A prevalência de fraturas da quilha, um problema importante e que afeta o bem-estar das poedeiras, é maior em sistemas alternativos do que em aves alojadas em gaiolas.
Embora os lotes alojados em sistemas alternativos, se bem manejados, possam atingir bons desempenhos, a sua produtividade média pode ainda assim ser inferior à alcançada em gaiolas. Ademais, alguns ovos serão postos no solo / cama, e estes têm um maior nível de contaminação da casca por bactérias. Outra consequência negativa dos ovos postos no solo / cama é a possibilidade de ser desencadeado o comportamento de choco, que interrompe a produção de ovos das galinhas afetadas.
Os sistemas alternativos oferecem às poedeiras mais espaço para se movimentarem, o que aumenta o gasto de energia. Consequentemente, o consumo de ração e o índice de conversão (IC) são habitualmente mais elevados nesses sistemas do que em gaiolas.

Conclusão
As gaiolas foram durante décadas o sistema de produção de ovos mais comum. Porém, a preocupação com o bem-estar das poedeiras tem motivado a renúncia a este sistema por parte de importantes produtores de ovos, empresas de transformação de alimentos, de distribuição alimentar, de restauração e de hotelaria. Em harmonia com este movimento, a Comissão Europeia anunciou recentemente a intenção de proibir a utilização de gaiolas em toda a UE, de acordo com um calendário que deverá ser tornado público até ao final de 2023.

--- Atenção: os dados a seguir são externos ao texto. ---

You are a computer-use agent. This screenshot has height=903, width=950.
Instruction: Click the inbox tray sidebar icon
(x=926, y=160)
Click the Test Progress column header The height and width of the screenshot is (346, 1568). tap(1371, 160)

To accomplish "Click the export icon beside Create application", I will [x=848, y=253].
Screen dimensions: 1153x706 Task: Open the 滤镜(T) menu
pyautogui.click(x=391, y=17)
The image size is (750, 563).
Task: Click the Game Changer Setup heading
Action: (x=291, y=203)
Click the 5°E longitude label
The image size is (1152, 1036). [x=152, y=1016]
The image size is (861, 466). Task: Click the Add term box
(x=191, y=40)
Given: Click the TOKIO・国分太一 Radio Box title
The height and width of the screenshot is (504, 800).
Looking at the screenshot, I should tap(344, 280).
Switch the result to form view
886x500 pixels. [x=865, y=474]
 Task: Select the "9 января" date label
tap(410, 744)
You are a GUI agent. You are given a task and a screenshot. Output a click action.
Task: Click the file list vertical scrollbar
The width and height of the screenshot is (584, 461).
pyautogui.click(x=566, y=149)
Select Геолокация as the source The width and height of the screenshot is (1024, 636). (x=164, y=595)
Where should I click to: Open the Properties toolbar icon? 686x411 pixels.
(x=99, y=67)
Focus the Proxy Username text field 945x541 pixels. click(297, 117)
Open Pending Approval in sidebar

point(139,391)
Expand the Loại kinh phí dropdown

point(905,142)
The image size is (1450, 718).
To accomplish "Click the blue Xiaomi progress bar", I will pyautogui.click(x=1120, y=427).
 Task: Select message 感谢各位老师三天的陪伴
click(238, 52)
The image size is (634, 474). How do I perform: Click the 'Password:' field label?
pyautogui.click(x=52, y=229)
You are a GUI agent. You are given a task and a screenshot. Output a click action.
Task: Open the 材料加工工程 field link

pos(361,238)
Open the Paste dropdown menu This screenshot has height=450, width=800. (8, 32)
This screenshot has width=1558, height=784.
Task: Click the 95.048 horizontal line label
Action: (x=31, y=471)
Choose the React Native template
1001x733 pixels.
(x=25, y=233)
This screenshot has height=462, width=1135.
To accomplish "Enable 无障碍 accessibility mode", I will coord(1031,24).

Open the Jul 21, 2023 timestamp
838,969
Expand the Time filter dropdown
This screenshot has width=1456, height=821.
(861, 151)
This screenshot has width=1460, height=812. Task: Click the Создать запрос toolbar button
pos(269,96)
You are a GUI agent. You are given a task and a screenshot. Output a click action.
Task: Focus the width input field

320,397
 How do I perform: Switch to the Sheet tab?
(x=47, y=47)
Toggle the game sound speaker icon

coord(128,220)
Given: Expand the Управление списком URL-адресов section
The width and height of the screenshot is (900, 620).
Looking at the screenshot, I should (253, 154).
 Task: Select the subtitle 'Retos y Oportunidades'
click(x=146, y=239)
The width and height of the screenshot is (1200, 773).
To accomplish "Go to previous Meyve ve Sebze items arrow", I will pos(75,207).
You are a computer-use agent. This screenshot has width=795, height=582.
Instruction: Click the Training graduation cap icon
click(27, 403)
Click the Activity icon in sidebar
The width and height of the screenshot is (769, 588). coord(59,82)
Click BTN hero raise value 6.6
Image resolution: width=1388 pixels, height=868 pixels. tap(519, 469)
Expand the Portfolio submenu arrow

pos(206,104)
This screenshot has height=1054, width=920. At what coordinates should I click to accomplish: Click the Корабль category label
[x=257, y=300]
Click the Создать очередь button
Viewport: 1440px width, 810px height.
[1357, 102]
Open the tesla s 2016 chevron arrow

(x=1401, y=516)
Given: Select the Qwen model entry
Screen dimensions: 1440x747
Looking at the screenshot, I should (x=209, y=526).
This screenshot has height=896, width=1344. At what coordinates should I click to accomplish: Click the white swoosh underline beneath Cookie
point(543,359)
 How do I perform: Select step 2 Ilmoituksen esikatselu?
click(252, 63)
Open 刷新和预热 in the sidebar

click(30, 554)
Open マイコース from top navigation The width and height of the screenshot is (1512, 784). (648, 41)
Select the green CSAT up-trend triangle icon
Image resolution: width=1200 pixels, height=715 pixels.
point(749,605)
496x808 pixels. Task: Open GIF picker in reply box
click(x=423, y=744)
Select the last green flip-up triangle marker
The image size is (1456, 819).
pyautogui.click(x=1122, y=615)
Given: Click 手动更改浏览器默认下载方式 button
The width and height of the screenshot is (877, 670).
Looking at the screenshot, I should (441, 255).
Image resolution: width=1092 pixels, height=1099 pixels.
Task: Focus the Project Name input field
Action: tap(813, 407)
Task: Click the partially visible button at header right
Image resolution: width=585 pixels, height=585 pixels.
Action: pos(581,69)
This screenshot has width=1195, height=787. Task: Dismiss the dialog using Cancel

Não obstante, a produção de ovos em sistemas alternativos pressupõe que sejam enfrentados importantíssimos desafios, com destaque para fatores económicos (aumento do custo de produção do ovo), financeiros (necessidade de investir em novas instalações e equipamentos) e técnicos. Dentre estes, sobressaem o aumento da prevalência de várias doenças, a degradação da saúde intestinal, o risco acrescido de picacismo/canibalismo, o aumento da taxa de mortalidade média, a existência de camas húmidas, o aumento dos níveis de poeira e de amoníaco, o aumento do risco de fraturas da quilha, a diminuição da produtividade média dos lotes e o aumento do consumo de ração.

*Este artigo foi publicado originalmente na revista Poultry World.